--- Exercise goal ---
Copy the lines of the listing below verbatim, starting at the line that contains "You are a computer-use agent. Screen dimensions: 600x406" and ending after the line that contains "tap(204, 291)".

--- Supplied entries ---
---------------
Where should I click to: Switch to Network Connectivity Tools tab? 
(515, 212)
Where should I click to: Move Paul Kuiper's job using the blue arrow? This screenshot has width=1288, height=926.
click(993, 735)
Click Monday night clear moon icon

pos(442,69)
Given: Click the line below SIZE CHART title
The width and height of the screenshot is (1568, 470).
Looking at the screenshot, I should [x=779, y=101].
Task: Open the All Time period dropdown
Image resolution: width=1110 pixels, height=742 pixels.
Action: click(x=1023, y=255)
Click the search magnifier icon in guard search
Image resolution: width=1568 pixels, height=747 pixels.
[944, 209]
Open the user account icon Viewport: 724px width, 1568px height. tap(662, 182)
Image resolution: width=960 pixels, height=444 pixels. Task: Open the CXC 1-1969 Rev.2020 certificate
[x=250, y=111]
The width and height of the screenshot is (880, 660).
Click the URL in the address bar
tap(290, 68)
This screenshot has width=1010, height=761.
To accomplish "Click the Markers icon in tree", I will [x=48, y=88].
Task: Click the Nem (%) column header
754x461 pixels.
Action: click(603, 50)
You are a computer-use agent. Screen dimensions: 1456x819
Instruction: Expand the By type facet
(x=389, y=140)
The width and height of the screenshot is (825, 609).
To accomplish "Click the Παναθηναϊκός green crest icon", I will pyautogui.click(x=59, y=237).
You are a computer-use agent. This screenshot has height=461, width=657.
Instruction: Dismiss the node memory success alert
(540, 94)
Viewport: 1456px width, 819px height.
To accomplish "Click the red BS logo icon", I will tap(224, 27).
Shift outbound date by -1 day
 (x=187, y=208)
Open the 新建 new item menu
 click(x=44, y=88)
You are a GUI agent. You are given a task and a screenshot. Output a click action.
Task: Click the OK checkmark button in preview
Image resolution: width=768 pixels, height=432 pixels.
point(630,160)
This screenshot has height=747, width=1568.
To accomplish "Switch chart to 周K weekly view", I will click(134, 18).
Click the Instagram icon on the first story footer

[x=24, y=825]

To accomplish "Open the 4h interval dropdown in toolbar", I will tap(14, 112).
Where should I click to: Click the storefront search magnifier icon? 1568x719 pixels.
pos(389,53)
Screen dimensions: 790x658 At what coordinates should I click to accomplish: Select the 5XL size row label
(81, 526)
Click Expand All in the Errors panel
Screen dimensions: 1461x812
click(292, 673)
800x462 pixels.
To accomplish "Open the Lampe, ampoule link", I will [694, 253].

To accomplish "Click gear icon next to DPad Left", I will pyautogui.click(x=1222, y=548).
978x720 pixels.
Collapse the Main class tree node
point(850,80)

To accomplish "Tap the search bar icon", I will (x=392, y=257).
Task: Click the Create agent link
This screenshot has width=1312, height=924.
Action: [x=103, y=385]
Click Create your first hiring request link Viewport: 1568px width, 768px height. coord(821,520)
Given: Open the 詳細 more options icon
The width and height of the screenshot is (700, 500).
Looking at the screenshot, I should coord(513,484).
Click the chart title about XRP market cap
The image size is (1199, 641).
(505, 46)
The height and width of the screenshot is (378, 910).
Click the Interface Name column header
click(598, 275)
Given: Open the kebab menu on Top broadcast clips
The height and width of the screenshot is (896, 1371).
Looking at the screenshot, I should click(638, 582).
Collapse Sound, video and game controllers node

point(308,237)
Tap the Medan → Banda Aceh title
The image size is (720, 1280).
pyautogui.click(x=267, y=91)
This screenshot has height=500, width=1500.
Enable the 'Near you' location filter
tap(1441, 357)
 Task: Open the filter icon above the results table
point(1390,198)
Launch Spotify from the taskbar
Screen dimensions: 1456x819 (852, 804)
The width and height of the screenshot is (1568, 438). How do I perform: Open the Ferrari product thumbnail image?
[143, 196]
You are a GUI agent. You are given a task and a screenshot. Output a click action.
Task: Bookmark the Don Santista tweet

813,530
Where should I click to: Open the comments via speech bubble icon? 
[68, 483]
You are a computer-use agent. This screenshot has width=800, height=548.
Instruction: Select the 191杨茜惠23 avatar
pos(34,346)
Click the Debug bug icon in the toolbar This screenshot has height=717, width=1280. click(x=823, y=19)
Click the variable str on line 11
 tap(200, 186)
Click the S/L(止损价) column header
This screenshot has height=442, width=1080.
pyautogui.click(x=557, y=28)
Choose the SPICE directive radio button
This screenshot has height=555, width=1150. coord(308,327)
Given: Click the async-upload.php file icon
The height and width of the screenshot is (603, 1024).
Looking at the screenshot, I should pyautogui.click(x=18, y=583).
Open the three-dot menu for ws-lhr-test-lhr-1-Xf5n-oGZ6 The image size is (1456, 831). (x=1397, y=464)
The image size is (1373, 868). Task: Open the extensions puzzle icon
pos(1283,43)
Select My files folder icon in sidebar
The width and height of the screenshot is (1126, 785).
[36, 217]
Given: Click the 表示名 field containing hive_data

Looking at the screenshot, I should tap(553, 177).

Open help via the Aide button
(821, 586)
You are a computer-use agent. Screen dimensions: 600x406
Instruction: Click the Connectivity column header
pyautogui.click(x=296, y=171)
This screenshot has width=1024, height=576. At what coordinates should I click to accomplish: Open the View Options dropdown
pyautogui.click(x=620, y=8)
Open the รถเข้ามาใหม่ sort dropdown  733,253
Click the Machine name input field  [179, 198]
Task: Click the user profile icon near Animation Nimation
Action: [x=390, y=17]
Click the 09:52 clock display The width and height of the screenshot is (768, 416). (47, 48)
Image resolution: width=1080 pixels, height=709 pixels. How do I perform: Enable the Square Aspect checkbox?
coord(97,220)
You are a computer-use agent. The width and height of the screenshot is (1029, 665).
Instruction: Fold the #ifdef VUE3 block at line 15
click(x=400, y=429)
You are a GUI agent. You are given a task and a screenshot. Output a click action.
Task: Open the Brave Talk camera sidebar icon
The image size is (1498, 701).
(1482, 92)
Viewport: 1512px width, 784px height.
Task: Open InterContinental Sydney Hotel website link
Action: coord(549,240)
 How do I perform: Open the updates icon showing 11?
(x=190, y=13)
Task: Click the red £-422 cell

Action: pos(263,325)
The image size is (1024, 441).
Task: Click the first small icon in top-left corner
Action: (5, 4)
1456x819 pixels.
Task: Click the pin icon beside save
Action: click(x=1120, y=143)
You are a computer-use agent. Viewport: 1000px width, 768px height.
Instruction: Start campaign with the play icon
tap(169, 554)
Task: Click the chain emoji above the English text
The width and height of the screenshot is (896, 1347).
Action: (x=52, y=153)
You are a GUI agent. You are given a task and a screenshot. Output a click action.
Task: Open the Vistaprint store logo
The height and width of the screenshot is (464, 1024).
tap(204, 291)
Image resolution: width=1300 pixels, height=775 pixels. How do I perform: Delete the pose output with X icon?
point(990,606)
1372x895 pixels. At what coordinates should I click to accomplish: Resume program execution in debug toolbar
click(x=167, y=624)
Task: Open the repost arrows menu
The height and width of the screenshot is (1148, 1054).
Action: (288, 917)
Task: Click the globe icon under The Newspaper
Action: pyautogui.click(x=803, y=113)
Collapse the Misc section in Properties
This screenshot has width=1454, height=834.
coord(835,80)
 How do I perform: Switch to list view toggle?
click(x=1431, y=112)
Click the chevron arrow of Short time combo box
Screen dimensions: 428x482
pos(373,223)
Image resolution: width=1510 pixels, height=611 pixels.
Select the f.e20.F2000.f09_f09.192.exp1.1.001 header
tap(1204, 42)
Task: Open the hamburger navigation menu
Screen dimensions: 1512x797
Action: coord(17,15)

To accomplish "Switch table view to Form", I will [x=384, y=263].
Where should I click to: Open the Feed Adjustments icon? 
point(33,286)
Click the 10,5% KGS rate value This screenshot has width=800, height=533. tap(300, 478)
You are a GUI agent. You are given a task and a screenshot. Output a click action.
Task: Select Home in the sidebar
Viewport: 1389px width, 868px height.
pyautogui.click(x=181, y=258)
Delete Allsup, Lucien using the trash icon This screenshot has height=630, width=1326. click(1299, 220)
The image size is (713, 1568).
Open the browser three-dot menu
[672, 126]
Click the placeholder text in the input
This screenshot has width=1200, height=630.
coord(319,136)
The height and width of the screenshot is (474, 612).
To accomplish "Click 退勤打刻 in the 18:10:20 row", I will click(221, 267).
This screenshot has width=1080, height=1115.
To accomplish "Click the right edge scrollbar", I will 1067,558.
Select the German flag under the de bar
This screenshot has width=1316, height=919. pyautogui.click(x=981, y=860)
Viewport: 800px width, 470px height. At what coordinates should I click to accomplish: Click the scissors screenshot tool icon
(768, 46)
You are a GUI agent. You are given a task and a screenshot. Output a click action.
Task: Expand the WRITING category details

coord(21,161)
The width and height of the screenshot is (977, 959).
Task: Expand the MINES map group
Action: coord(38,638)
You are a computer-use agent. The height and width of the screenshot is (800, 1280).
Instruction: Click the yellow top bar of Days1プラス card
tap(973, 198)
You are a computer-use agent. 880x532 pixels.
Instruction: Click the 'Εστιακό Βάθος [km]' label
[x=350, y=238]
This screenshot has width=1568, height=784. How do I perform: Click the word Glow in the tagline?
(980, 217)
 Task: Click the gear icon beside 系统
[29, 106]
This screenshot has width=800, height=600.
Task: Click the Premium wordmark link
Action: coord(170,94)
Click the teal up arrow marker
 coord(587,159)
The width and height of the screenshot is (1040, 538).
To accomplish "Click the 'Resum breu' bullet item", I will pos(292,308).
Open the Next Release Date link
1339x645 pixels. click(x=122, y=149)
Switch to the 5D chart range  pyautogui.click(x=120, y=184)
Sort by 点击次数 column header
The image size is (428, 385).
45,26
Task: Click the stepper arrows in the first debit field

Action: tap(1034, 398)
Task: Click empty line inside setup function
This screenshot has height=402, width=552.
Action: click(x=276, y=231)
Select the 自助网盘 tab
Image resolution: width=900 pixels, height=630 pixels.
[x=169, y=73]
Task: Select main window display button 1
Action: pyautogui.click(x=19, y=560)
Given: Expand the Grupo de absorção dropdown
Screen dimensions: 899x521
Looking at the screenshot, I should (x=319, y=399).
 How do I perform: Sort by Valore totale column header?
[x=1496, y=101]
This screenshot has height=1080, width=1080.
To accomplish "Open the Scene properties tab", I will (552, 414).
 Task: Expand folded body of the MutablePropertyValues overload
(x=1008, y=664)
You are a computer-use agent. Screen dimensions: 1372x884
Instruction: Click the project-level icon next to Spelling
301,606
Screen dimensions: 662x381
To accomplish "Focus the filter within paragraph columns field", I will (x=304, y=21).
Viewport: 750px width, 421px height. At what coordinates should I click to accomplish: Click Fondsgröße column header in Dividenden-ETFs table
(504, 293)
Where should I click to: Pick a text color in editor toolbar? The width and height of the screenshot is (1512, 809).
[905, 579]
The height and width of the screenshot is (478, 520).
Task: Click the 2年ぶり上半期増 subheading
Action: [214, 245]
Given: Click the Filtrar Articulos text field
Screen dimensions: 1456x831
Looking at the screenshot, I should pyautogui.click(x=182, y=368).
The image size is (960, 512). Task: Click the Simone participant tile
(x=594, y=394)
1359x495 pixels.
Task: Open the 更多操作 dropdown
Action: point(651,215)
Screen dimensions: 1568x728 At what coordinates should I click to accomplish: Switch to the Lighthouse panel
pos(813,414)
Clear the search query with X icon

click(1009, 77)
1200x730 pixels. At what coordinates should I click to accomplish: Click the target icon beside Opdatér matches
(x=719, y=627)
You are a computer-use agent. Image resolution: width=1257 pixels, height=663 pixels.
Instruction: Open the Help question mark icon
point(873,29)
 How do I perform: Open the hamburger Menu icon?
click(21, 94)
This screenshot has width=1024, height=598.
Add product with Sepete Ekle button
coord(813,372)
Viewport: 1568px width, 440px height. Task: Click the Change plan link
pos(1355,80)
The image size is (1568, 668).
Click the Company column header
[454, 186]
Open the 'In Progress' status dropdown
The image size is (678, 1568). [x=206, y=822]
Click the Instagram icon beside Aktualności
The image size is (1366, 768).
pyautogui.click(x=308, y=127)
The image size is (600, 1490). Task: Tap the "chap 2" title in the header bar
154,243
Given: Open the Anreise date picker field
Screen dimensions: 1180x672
---------------
--- Correct response ---
You are a computer-use agent. Screen dimensions: 600x406
Instruction: Click the Connectivity column header
pyautogui.click(x=296, y=171)
This screenshot has width=1024, height=576. At what coordinates should I click to accomplish: Open the View Options dropdown
pyautogui.click(x=620, y=8)
Open the รถเข้ามาใหม่ sort dropdown  733,253
Click the Machine name input field  [179, 198]
Task: Click the user profile icon near Animation Nimation
Action: [x=390, y=17]
Click the 09:52 clock display The width and height of the screenshot is (768, 416). (47, 48)
Image resolution: width=1080 pixels, height=709 pixels. How do I perform: Enable the Square Aspect checkbox?
coord(97,220)
You are a computer-use agent. The width and height of the screenshot is (1029, 665).
Instruction: Fold the #ifdef VUE3 block at line 15
click(x=400, y=429)
You are a GUI agent. You are given a task and a screenshot. Output a click action.
Task: Open the Brave Talk camera sidebar icon
The image size is (1498, 701).
(1482, 92)
Viewport: 1512px width, 784px height.
Task: Open InterContinental Sydney Hotel website link
Action: coord(549,240)
 How do I perform: Open the updates icon showing 11?
(x=190, y=13)
Task: Click the red £-422 cell

Action: pos(263,325)
The image size is (1024, 441).
Task: Click the first small icon in top-left corner
Action: (5, 4)
1456x819 pixels.
Task: Click the pin icon beside save
Action: click(x=1120, y=143)
You are a computer-use agent. Viewport: 1000px width, 768px height.
Instruction: Start campaign with the play icon
tap(169, 554)
Task: Click the chain emoji above the English text
The width and height of the screenshot is (896, 1347).
Action: (x=52, y=153)
You are a GUI agent. You are given a task and a screenshot. Output a click action.
Task: Open the Vistaprint store logo
The height and width of the screenshot is (464, 1024).
tap(204, 291)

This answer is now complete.